Metastatic prostate cancer (PCa) represents an unmet treatment need, with a 5-year survival rate of only 30%. MicroRNAs (miRNAs) are small (~24 nucleotides) noncoding RNAs that act as tumor suppressors and pro-oncogenic factors in the prostate. We noted that miR-888 and miR-891a were enriched in human metastatic PCa cells and prostatic fluids from high-grade compared to low-grade/non-cancer patients. Non-aggressive human PCa cells overexpressing miR-888/miR-891a showed increased proliferation and invasion in vitro and accelerated prostate tumor load in mice.

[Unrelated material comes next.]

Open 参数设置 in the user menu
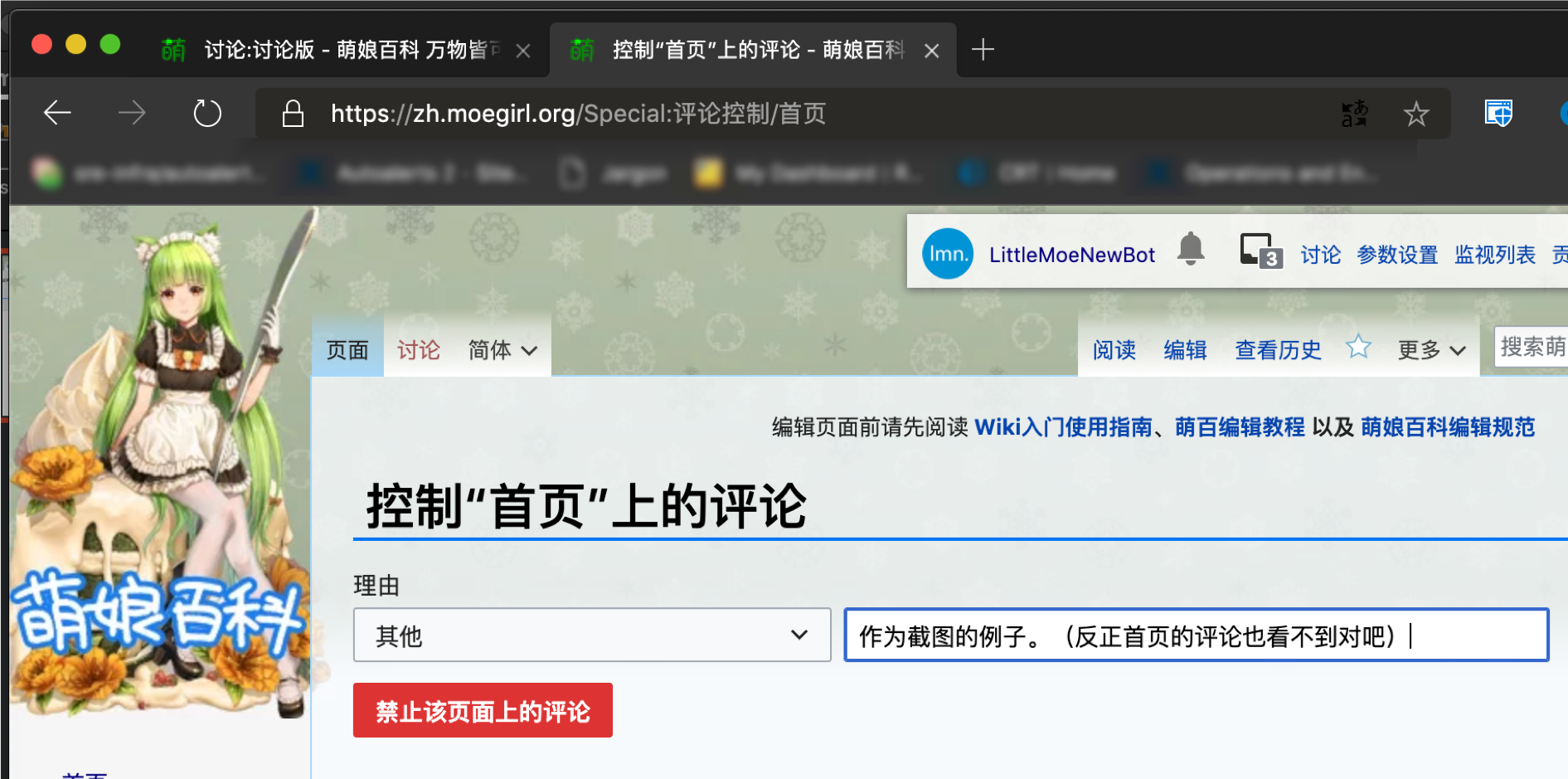This screenshot has width=1568, height=779. tap(1397, 255)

Conversely, prostate cells treated with antisense miRNA oligonucleotides (antimiRs) to block miR-888 or miR-891a reversed these phenotypes. AntimiRs are valuable tools for inhibiting miRNA function; however, current antimiR-based therapeutic regimens require high concentrations and suffer from poor tissue-targeting specificity. To address these shortcomings, we collaborated with chemist Dr. Raman Bahal to test the efficacy of acid-sensing peptides known as pHLIP (pH low insertion peptides) as prostate tumor delivery reagents using chemically optimized peptide nucleic acid (PNA) conjugates designed to bind/inhibit miR-888/miR-891a. pHLIP is a 36-amino acid peptide that adopts an alpha-helical conformation at low pH, facilitating membrane insertion and transport of its cargo into cells. When administered systemically, pHLIP targets solid tumors with inherently high glycolytic rates that create acidic microenvironments. We hypothesized that pHLIP-PNA antimiR conjugates against miR-888/-891a would allow efficient delivery to human PCa cells in a simulated acidic environment and result in suppressed cell growth. More pronounced effects were predicted in castration resistant versus androgen-responsive PCa lines, correlating with miRNA expression. Additionally, this technology enables simultaneous inactivation of multiple miRNAs, so we evaluated whether combined antimiR-888/891a treatment produced additive or synergistic effects. We also aimed to translate this work using a pre-clinical PC3-ML xenograft mouse model.
METHODS:
In vitro experiments: PC3-ML or LNCaP cells were treated with 4 uM pHLIP-PNA-antimiRs (or NC67 controls) in pH 6.0 media for 3 hours, recovered for 24-48 hours in pH 7.4 media, and then harvested for RNA isolation and qRT-PCR analysis. Alternatively, cells were prepared for WST-1 (proliferation) or soft agar assays (anchorage-independent growth). miR-888/891a expression was analyzed in RWPE-1, LNCaP, PC3-ML, NIH-H660, LASCPC-01 lines to correlate expression with castration resistance. Mouse experiments: PC3-ML cells were injected into flanks of male NOD SCID mice. When tumor volume reached ~300 mm³, animals were injected with cy5-pHLIP for imaging, or with pHLIP-PNAs (antimiRs-888/891a/NC67) on days 1, 4, 8, and 11, to measure efficacy.
RESULTS:
miR-888/miR-891a expression correlated with castration resistance, especially neuroendocrine CRPC. In vitro, pHLIP-PNA-antimiR-891a more effectively reduced growth in PC3-ML than LNCaP, while antimiR-888 treatment showed minimal effects. Combined antimiR treatment exhibited more potent growth phenotypes. In vivo, cy5-pHLIP efficiently targeted xenograft tumors in mice, with low signal in kidney and liver. Ongoing mouse efficacy studies suggest antimiR-891a is promising.
CONCLUSION:
Novel acid-sensing pHLIP reagents designed to inactivate miR-888 and miR-891a demonstrate clinical promise for lethal PCa. Further work is needed to address variable in vitro results. Developing luciferase sensor assays to monitor miRNA activity will be useful for batch and formulation testing. This research may improve PCa patient outcomes.